矩阵求导的本质 ： $\frac{dA}{dB}$ ：矩阵A的每个元素对矩阵B的每个元素进行求导。
　
　假设矩阵A为$1\times 1$，矩阵B为$1\times n$, 则$\frac{dA}{dB}$为$1\times n$。
　假设矩阵A为$q\times p$，矩阵B为$m\times n$, 则$\frac{dA}{dB}$为$q\times p\times m\times n$。

标量不变，向量拉伸
前面横向拉伸，后面纵面拉伸

示例

例1. 求$\frac{df(x)}{dx}$,其中$f(x)$为标量函数，$f(x)=f(x_1,x_2,x_3\dots x_n)$，$x$为向量，$x=\left[\begin{array}{c}{x}_1\\ x_2\\ .\\ .\\ .\\ x_n\end{array}\right]$。
解：$\frac{df(x)}{dx}=\left[\begin{array}{c}\frac{\partial f(x)}{\partial x_1}\\ \frac{\partial f(x)}{\partial x_2}\\ .\\ .\\ .\\ \frac{\partial f(x)}{\partial x_n}\end{array}\right]$

标量$f(x)$不变，向量$x$纵向拉伸

例2. 求$\frac{df(x)}{dx}$,其中$f(x)$为向量函数，$f(x)=\left[\begin{array}{c}{f}_1(x)\\ f_2(x)\\ .\\ .\\ .\\ f_n(x)\end{array}\right]$,$x$为标量。

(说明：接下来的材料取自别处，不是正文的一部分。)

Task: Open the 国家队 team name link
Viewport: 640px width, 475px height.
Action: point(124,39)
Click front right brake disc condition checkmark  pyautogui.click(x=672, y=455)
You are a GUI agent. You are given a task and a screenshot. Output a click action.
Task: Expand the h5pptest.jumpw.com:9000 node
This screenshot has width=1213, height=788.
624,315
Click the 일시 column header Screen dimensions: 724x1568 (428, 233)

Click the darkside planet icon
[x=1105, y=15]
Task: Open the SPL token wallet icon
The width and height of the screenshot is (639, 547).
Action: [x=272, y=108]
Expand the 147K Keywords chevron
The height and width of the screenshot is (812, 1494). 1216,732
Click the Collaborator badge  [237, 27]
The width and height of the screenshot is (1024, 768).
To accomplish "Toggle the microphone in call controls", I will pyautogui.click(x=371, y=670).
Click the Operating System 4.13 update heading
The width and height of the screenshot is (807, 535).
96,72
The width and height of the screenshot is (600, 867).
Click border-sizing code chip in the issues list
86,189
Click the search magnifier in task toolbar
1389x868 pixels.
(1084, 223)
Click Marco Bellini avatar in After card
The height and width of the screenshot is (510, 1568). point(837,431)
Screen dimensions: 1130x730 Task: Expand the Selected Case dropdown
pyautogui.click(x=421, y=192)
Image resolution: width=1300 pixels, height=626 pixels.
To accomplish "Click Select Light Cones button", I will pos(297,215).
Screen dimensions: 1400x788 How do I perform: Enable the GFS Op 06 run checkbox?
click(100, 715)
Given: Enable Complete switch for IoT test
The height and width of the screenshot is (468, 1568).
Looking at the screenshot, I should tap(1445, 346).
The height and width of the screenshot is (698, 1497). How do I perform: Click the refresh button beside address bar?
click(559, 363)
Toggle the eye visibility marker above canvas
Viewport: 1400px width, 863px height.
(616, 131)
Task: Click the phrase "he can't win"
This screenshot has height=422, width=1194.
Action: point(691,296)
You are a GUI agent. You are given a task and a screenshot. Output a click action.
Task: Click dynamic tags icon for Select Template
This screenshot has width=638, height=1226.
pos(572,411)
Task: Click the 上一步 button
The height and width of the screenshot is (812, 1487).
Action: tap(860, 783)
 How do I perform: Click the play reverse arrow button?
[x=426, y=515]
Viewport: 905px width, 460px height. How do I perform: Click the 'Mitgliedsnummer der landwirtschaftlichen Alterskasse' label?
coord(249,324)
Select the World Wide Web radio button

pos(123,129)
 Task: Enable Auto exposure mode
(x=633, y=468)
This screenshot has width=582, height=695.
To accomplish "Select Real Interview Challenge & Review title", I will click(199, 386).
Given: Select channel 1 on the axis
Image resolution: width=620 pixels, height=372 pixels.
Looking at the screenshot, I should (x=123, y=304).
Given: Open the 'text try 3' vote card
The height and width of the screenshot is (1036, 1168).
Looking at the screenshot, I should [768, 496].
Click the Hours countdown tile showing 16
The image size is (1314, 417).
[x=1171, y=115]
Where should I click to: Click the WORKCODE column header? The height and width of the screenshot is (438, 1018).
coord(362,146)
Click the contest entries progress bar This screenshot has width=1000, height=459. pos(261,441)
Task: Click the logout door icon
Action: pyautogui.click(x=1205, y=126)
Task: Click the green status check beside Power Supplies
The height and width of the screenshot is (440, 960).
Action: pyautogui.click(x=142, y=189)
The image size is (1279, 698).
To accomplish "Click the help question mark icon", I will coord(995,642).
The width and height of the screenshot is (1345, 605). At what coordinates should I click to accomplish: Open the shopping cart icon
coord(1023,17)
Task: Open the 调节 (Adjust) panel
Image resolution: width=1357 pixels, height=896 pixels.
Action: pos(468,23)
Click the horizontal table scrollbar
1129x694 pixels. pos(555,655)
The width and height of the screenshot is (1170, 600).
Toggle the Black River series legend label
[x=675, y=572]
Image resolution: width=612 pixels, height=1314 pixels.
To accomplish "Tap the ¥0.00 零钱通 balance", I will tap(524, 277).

解：$\frac{df(x)}{dx}=\left[\begin{array}{ccccccc}\frac{\partial f_1(x)}{\partial x}& & \frac{\partial f_2(x)}{\partial x}& & \dots & & \frac{\partial f_n(x)}{\partial x}\end{array}\right]$

向量函数横向拉伸，标量x不变

例3. 求$\frac{df(x)}{dx}$,其中$f(x)$为向量函数，$f(x)=\left[\begin{array}{c}{f}_1(x)\\ f_2(x)\\ .\\ .\\ .\\ f_n(x)\end{array}\right]$,$x$为向量，$x=\left[\begin{array}{c}{x}_1\\ x_2\\ .\\ .\\ .\\ x_n\end{array}\right]$。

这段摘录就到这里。